------ TEXT PROVIDED ------
As over 160,000 Isiolo residents grapple with hunger occasioned by the prolonged drought, learners in public primary schools are at risk of dropping out due to lack of regular food provision in school.
While the government has in the recent past sent food to schools in an effort to ensure learning goes on uninterrupted, the rations have not been sufficient enough to support the high number of pupils relying on the feeding programme to escape hunger at home.
On some occasions, the pupils are forced to carry some food home for their siblings and parents whose pastoral livelihoods have been adversely affected by the dry spell, which has resulted in depletion of pastures and drying of over 80 per cent of water sources in the county.
More worrying, however, is the fate of thousands of girls who cannot afford sanitary towels on a regular basis, putting them at the risk of either skipping classes during menstruation or getting lured into having sex in exchange for the provisions.
Woman Representative Mumina Bonaya said while it is crucial for the government to upscale food distribution to schools in counties affected by drought, provision of sanitary towels should also be prioritised to ensure retention and achievement of the 100 per cent transition policy.
“Menstrual hygiene has been overlooked, with focus mainly on food provision, which exposes the girls to inexplicable suffering, including being forced to skip lessons,” she lamented.
Due to poverty and effects of drought and Covid-19 pandemic, many parents are unable to provide sanitary pads to their daughters and there’s need for the state to step in on a regular basis.
Ms Bonaya claimed President William Ruto had okayed a decision to shift the Ministry of Education sanitary towels programme to the office of the women representatives for efficiency. “There have been unnecessary delays by the ministry in provision of the supplies.”
------ DATA RECORDS ------
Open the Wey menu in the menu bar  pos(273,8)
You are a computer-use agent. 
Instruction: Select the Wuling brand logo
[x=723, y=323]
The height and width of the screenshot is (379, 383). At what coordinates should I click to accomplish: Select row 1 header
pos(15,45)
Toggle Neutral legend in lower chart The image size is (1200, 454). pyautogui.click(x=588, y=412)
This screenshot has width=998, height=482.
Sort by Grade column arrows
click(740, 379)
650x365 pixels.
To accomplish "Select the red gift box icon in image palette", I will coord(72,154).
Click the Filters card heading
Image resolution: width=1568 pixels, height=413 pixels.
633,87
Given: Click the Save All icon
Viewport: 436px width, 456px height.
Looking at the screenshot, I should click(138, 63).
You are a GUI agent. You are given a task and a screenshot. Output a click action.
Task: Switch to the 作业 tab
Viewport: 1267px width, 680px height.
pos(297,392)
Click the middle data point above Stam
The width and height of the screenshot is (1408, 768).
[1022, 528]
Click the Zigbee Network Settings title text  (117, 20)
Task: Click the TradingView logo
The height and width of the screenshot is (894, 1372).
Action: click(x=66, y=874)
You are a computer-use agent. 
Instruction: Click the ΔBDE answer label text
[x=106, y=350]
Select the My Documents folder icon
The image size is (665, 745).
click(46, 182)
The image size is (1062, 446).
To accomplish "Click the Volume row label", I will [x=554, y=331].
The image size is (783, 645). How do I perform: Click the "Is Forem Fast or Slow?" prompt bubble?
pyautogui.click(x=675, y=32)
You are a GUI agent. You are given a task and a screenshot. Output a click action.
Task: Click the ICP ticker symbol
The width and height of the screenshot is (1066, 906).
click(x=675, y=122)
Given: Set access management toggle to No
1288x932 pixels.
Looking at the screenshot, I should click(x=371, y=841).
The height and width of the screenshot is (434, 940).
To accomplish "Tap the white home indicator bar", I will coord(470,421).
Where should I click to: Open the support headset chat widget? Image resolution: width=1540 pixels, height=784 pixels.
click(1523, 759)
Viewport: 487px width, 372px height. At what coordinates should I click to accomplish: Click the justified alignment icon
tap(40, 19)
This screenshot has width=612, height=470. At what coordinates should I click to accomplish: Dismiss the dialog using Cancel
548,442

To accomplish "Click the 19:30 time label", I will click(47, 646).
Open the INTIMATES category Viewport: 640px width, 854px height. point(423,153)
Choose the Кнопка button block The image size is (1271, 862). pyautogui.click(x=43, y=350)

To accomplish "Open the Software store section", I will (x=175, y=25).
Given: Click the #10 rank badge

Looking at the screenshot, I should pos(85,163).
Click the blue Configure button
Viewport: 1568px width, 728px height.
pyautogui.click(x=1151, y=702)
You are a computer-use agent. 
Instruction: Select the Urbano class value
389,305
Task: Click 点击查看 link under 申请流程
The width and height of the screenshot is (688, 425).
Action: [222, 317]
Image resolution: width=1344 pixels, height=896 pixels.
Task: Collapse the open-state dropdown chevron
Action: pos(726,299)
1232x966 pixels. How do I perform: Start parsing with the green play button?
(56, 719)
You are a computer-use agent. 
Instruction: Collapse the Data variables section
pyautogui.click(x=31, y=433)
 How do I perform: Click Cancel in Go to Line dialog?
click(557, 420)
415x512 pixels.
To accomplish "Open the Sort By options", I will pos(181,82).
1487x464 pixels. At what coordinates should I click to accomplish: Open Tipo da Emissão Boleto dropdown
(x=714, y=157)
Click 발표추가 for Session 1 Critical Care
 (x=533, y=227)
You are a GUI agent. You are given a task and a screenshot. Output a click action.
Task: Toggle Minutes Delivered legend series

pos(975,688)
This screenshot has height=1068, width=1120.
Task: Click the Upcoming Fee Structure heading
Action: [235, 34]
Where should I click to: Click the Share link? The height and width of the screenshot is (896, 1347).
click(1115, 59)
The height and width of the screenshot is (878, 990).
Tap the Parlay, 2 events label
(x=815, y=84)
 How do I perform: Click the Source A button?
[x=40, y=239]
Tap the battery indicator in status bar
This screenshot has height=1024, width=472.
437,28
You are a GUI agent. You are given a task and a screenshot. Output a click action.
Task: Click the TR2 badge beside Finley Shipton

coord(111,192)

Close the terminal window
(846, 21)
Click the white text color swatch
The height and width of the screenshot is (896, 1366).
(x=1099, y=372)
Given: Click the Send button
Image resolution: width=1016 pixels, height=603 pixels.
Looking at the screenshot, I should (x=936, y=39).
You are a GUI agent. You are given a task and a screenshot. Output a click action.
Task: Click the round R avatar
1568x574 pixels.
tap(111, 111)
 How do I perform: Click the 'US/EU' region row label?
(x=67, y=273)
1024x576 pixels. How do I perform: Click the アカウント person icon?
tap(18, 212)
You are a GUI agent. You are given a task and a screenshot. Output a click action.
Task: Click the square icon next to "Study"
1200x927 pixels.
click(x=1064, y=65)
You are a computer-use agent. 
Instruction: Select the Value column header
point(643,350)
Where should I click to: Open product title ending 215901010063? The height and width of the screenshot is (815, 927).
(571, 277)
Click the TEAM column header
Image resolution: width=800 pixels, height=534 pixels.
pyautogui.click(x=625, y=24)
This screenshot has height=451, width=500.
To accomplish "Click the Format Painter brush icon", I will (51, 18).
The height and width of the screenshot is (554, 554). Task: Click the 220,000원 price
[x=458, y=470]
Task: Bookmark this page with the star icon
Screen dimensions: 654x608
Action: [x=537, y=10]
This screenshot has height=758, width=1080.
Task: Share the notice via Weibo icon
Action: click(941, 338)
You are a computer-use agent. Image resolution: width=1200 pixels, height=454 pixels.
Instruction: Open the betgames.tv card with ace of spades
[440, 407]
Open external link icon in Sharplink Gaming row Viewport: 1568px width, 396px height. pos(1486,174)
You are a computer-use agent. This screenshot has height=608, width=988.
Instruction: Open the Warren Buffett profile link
------
◆ **EXERCISE REQUIREMENTS**:
a: According to the Isiolo drought article, what share of the county's water sources has dried up?
b: In the Isiolo drought article, why did Mumina Bonaya say the Ministry of Education sanitary towels programme was to be shifted to the office of the women representatives?
c: Continue the article on drought in Isiolo from where it stops.

◆ **RESPONSES TO THE EXERCISE**:
a: Over 80 per cent.

b: She said the move was meant to improve efficiency. According to her, the ministry had caused unnecessary delays in providing the supplies.

c:
A number of schools have in the recent past recorded high absenteeism due to drought that has seen many families move in search of water and pastures for their emaciated animals while others have resorted to seeking casual jobs to assist their parents fend for their families.
The lawmaker spoke while distributing 10,000 reusable sanitary towels to Grade Five, Grade Six and junior secondary learners donated by the Lay Volunteers International Organisation.
The exercise targeting schools across the county started at Mwangaza, St Kizito and Bulampya primary schools.
County Director of Education Caroline Mugo asked other partners to help upscale provision of sanitary towels to ensure the girls are comfortable while in school and have sufficient contact with the teachers for better learning.
Ms Mugo said learners yet to join Form One and junior secondary school were being tracked to ensure they are in school in line with the government's transition policy.
“Apart from the school feeding programme, we are working with other partners to offer water trucking and are also allowing food for fees to make sure no learner stays at home,” she said.
Ms Bonaya said a food consignment for neediest families and highly populated schools across the county would be distributed in the course of the week.